* **What to do**: Please return the whole listing, character for character.

(Records for this exercise Opens)

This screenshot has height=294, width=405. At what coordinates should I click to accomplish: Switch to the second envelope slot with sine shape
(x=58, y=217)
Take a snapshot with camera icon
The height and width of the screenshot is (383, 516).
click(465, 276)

(Records for this exercise Closes)

* **Response to this task**:
This screenshot has height=294, width=405. At what coordinates should I click to accomplish: Switch to the second envelope slot with sine shape
(x=58, y=217)
Take a snapshot with camera icon
The height and width of the screenshot is (383, 516).
click(465, 276)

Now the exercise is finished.